Kuliah Tasawuf (4): Tarekat
SEPERTI SYARIAT, tarekat
(thariqah) berarti jalan, hanya saja yang pertama jalan raya (road), maka yang
terakhir adalah jalan kecil (path). Tarekat kemudian dipahami sebagai jalan
spiritual yang ditempuh oleh seorang sufi. Selain tarekat, sering juga digunakan
kata "suluk," yang artinya juga perjalanan spiritual, dan pelakunya
disebut "salik." Tetapi kata tarekat juga dipakai untuk merujuk
sebuah keleompok persaudaraan atau ordo spiritual yang biasanya didirikan oleh
seorang sufi besar, seperti 'Abd al-Qadir al-Jilani, Sadzili, Jalal al-Din Rumi
dll. Nama tarekat tersebut biasanya dinisbahkan kepada nama-nama pendirinya,
atau julukan yang diberikan oleh para pengikutnya. Karena itu, kita mengenal
tarekat Qadiriyyah, Sadziliyyah, atau Mawlawiyyah. Mawlawiyyah sendiri dinisbahkan kepada julukan
"Mawlana" atau guru kami, yang diberikan murid-murid Rumi kepadanya.
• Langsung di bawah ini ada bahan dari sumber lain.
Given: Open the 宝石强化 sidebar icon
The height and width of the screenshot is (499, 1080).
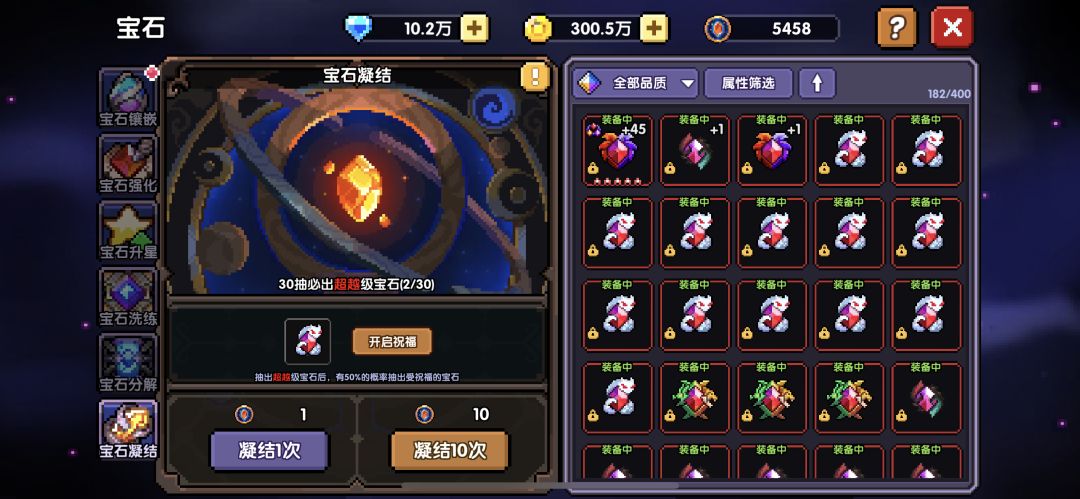Looking at the screenshot, I should click(128, 164).
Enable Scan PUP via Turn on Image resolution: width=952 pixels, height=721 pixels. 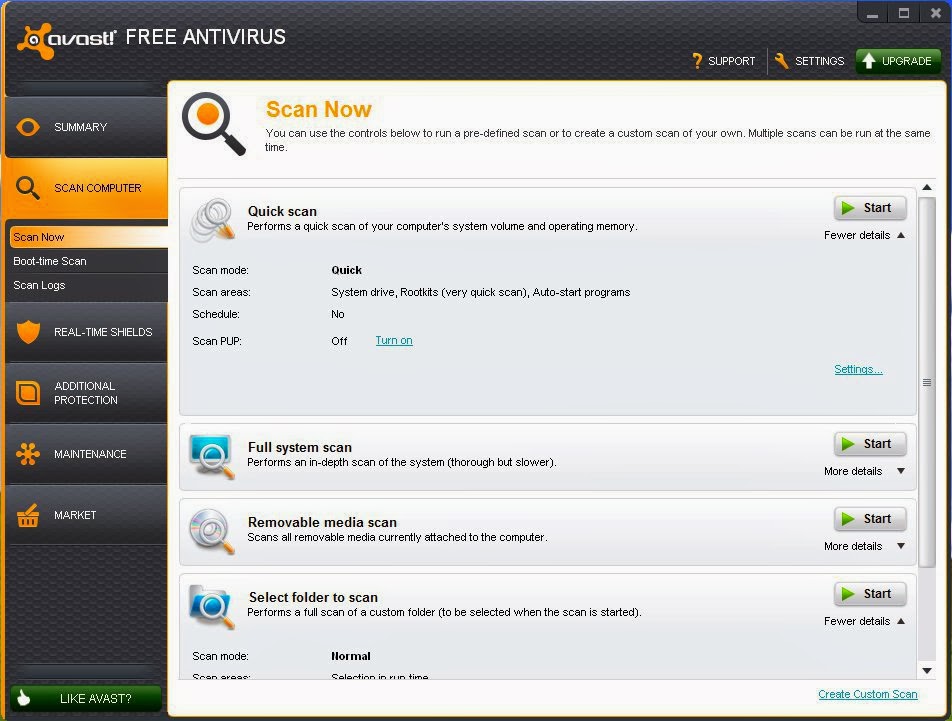tap(393, 340)
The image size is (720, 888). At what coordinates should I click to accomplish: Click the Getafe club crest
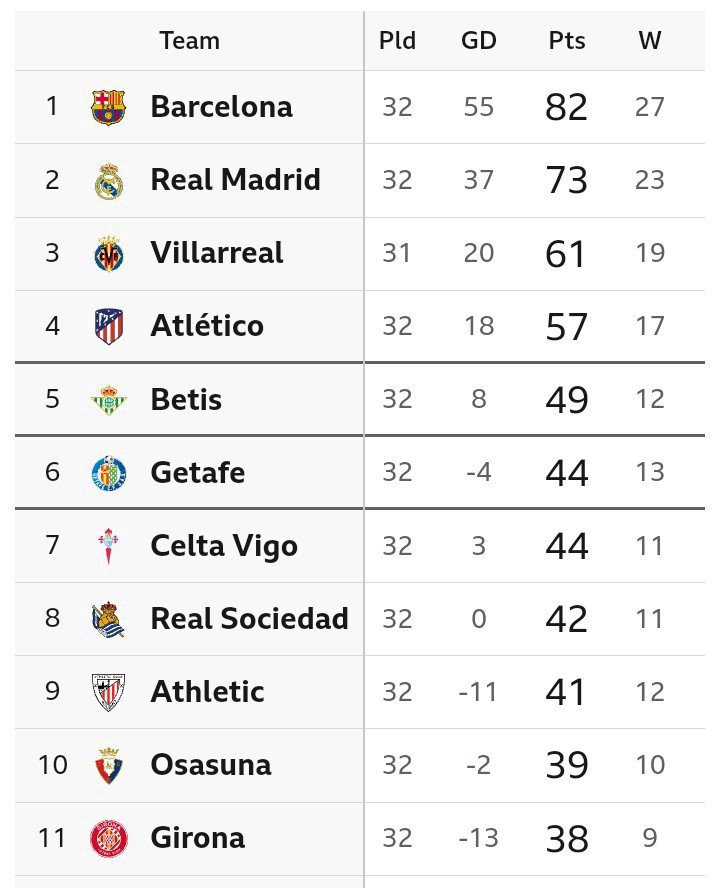click(109, 472)
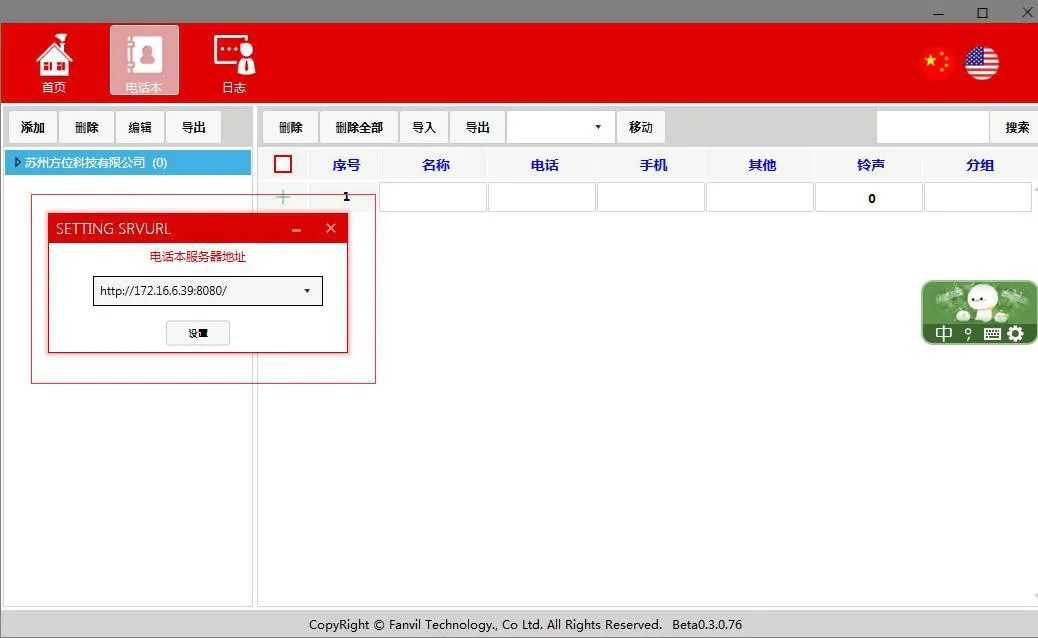Open input method settings via gear icon
The image size is (1038, 638).
click(x=1016, y=333)
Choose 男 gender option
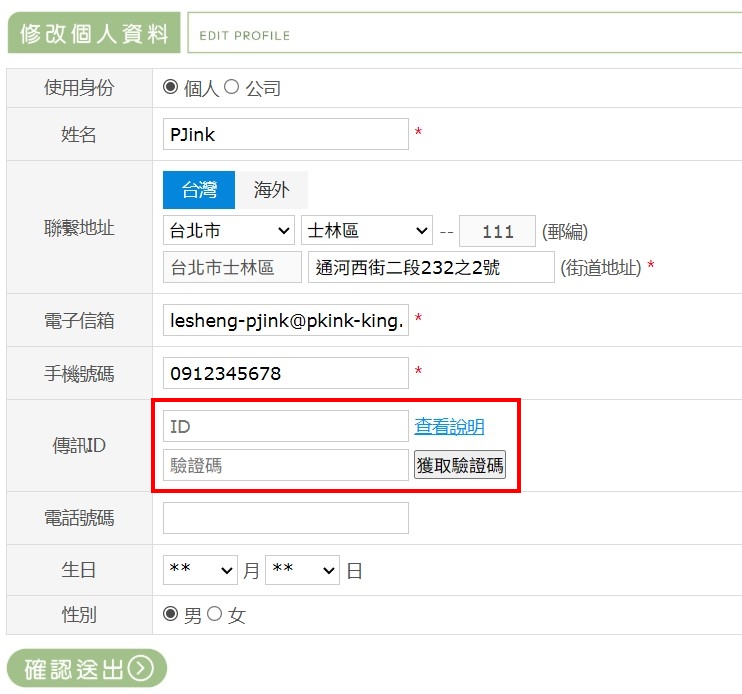This screenshot has width=742, height=694. pyautogui.click(x=170, y=614)
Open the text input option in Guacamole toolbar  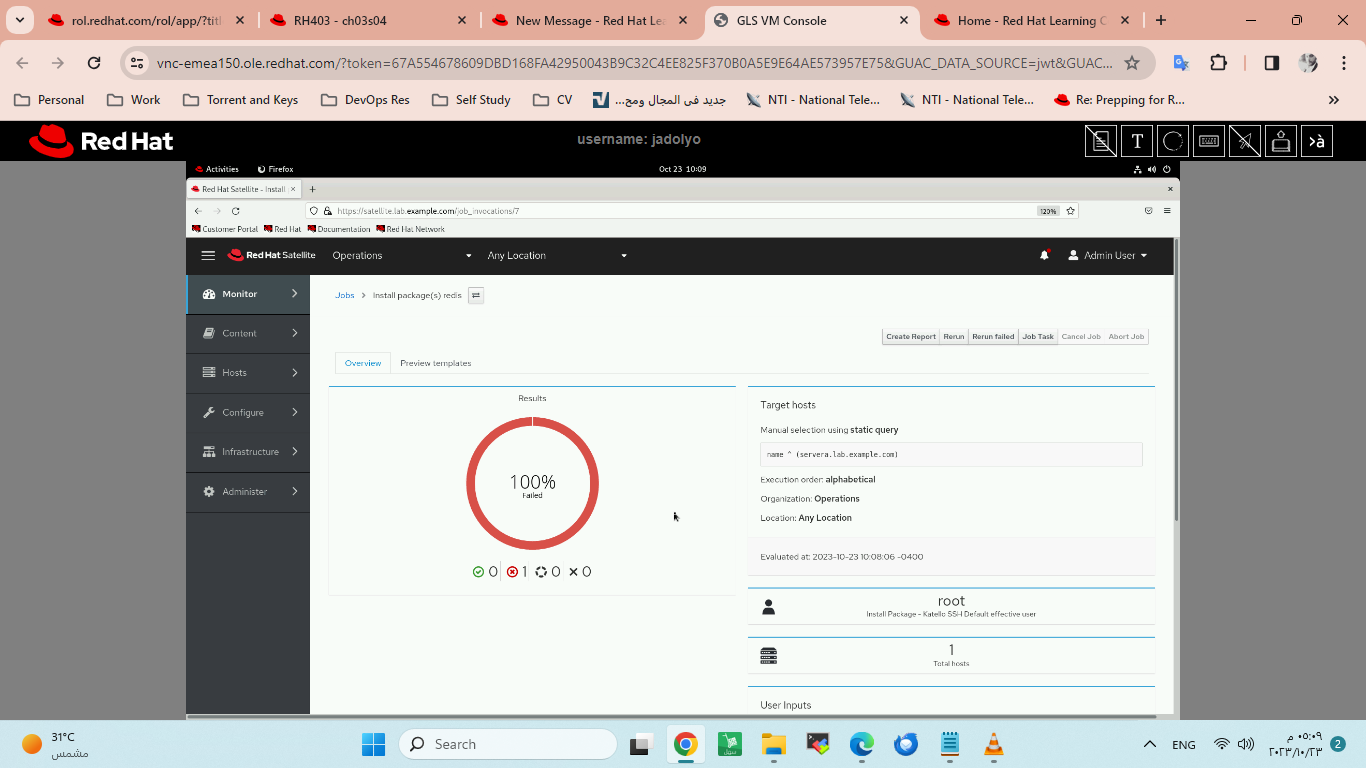coord(1136,140)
Sebagai jalan spiritual, tarekat ditempuh oleh para sufi atau zahid di
sepanjang zaman. Setiap orang yang menempuhnya mungkin mempunyai pengalaman
yang berbeda-beda. Sekalipun tujuannya sama, yaitu menuju atau mendekati Tuhan
atau bersatu dengan-Nya, baik dalam arti majazi atau hakiki, dalam apa yang
disebut sebagai kesatuan mistik (ittihad). Meskipun begitu, para ahli sepakat
untuk memilah-milah tahapan perjalanan spiritual ini ke dalam stasiun-stasiun
(maqamat) dan keadaan-keadaan (ahwal). Perbedaan antara keduanya adalah,
sementara maqamat dicapai melalui usaha yang sadar dan sistematis, ahwal adalah
keadaan-keadaan jiwa (mental states) yang datang secara spontan, sebagai hadiah
dari Tuhan, dan umumnya berlangsung secara relatif cepat dan tidak bertahan
lama.
Selain pengalaman spiritual yang berbeda-beda dari seorang sufi dalam
tarekatnya, intensitas dan kecepatan perjalanannya pun bisa berbeda-beda. Ali
Nadwi, misalnya, menggambarkan perjalanan mistik Rumi seperti burung rajawali
yang dengan sayapnya yang besar bisa dengan cepat tiba di tangan sang raja,
sedangkan perjalanan spiritual Farid al-Din 'Aththar, digambarkan merayap
seperti semut. Rumi sendiri misalnya, mengatakan, "Seorang sufi bermikraj
ke Arasy dalam sekejap, sang zahid memerlukan sebulan untuk sehari
perjalanan."
Selanjutnya, walaupun jalan
spiritual itu objektif, dalam arti betul-betul dialami orang-orang suci
sepanjang zaman, tetapi pengalaman masing-masing sufi dalam menempuh perjalanan
tersebut bersifat subjektif. Dan karena sifat pengalaman mereka subjektif, maka
tidak mungkin kita harapkan adanya keseragaman ungkapan atau nama-nama tahapan
(maqamat) atau keadaan-keadaan (ahwal) dari semua sufi yang mengalaminya. Oleh
karena itu wajar kalau para penulis berbeda, misalnya, dalam menamakan
maqam-maqam ataupun urutannya. Al-Kalabadzi, misalnya, menyebut maqam-maqam
tersebut sebagai berikut: taubat, zuhud, sabar, faqr, tawaddu', taqwa,
tawakkal, ridha, mahabbah, dan makrifat. Sementara al-Ghazal merumuskan: taubat, sabar,
faqr, zuhud, tawakkal, ridha, mahabbah, ma'rifat dan ridha. Sedangkan al-Qusyairi:
taubat, wara', zuhud, tawakkal, sabar dan ridha.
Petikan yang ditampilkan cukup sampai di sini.